▶ **Your instructions**
Rewrite all of the data below as a numbered list, one item per line, leaving out any blank lines.

▶ **Input material**

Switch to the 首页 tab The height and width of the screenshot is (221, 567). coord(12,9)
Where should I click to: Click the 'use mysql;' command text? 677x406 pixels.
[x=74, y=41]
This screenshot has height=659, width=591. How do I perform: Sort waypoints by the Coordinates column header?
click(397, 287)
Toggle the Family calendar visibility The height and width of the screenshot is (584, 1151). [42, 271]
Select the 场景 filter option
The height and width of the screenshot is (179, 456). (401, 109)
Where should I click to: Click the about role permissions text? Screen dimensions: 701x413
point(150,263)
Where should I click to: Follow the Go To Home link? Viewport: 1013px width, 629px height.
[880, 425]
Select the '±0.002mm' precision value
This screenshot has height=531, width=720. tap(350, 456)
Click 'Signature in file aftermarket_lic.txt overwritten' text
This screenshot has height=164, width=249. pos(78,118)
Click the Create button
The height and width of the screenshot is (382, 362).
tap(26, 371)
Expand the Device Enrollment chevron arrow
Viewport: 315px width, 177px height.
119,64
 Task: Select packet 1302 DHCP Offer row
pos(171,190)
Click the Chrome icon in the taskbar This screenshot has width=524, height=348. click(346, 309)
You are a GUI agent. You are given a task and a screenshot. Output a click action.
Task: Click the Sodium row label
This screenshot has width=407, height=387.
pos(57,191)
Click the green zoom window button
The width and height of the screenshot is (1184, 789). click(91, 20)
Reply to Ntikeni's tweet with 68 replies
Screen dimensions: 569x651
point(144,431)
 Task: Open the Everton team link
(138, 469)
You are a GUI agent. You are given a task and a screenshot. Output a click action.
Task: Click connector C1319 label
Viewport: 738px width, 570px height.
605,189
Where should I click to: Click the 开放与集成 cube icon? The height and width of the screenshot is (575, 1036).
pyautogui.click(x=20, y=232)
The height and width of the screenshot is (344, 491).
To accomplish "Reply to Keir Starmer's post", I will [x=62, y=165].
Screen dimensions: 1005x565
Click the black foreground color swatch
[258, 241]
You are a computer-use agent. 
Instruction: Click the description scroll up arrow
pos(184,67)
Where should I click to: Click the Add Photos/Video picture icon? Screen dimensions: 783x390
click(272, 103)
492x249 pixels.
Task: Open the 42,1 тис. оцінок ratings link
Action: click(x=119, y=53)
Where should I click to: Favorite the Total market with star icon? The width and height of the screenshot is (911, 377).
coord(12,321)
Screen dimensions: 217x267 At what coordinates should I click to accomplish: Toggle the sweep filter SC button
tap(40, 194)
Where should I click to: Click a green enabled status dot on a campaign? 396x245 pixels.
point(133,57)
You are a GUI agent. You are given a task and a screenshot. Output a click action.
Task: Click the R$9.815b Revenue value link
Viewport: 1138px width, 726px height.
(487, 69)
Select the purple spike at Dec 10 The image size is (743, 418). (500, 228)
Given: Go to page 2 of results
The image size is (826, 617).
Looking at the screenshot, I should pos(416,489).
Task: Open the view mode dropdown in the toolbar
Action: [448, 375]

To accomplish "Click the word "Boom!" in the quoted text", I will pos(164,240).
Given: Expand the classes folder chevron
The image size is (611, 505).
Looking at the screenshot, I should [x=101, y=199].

▶ **Output for this exercise**
1. Switch to the 首页 tab The height and width of the screenshot is (221, 567). coord(12,9)
2. Where should I click to: Click the 'use mysql;' command text? 677x406 pixels.
3. [x=74, y=41]
4. This screenshot has height=659, width=591. How do I perform: Sort waypoints by the Coordinates column header?
5. click(397, 287)
6. Toggle the Family calendar visibility The height and width of the screenshot is (584, 1151). [42, 271]
7. Select the 场景 filter option
8. The height and width of the screenshot is (179, 456). (401, 109)
9. Where should I click to: Click the about role permissions text? Screen dimensions: 701x413
10. point(150,263)
11. Where should I click to: Follow the Go To Home link? Viewport: 1013px width, 629px height.
12. [880, 425]
13. Select the '±0.002mm' precision value
14. This screenshot has height=531, width=720. tap(350, 456)
15. Click 'Signature in file aftermarket_lic.txt overwritten' text
16. This screenshot has height=164, width=249. pos(78,118)
17. Click the Create button
18. The height and width of the screenshot is (382, 362).
19. tap(26, 371)
20. Expand the Device Enrollment chevron arrow
21. Viewport: 315px width, 177px height.
22. 119,64
23.  Task: Select packet 1302 DHCP Offer row
24. pos(171,190)
25. Click the Chrome icon in the taskbar This screenshot has width=524, height=348. click(346, 309)
26. You are a GUI agent. You are given a task and a screenshot. Output a click action.
27. Task: Click the Sodium row label
28. This screenshot has width=407, height=387.
29. pos(57,191)
30. Click the green zoom window button
31. The width and height of the screenshot is (1184, 789). click(91, 20)
32. Reply to Ntikeni's tweet with 68 replies
33. Screen dimensions: 569x651
34. point(144,431)
35.  Task: Open the Everton team link
36. (138, 469)
37. You are a GUI agent. You are given a task and a screenshot. Output a click action.
38. Task: Click connector C1319 label
39. Viewport: 738px width, 570px height.
40. 605,189
41. Where should I click to: Click the 开放与集成 cube icon? The height and width of the screenshot is (575, 1036).
42. pyautogui.click(x=20, y=232)
43. The height and width of the screenshot is (344, 491).
44. To accomplish "Reply to Keir Starmer's post", I will [x=62, y=165].
45. Screen dimensions: 1005x565
46. Click the black foreground color swatch
47. [258, 241]
48. You are a computer-use agent. 
49. Instruction: Click the description scroll up arrow
50. pos(184,67)
51. Where should I click to: Click the Add Photos/Video picture icon? Screen dimensions: 783x390
52. click(272, 103)
53. 492x249 pixels.
54. Task: Open the 42,1 тис. оцінок ratings link
55. Action: click(x=119, y=53)
56. Where should I click to: Favorite the Total market with star icon? The width and height of the screenshot is (911, 377).
57. coord(12,321)
58. Screen dimensions: 217x267 At what coordinates should I click to accomplish: Toggle the sweep filter SC button
59. tap(40, 194)
60. Where should I click to: Click a green enabled status dot on a campaign? 396x245 pixels.
61. point(133,57)
62. You are a GUI agent. You are given a task and a screenshot. Output a click action.
63. Task: Click the R$9.815b Revenue value link
64. Viewport: 1138px width, 726px height.
65. (487, 69)
66. Select the purple spike at Dec 10 The image size is (743, 418). (500, 228)
67. Given: Go to page 2 of results
68. The image size is (826, 617).
69. Looking at the screenshot, I should pos(416,489).
70. Task: Open the view mode dropdown in the toolbar
71. Action: [448, 375]
72. To accomplish "Click the word "Boom!" in the quoted text", I will pos(164,240).
73. Given: Expand the classes folder chevron
74. The image size is (611, 505).
75. Looking at the screenshot, I should [x=101, y=199].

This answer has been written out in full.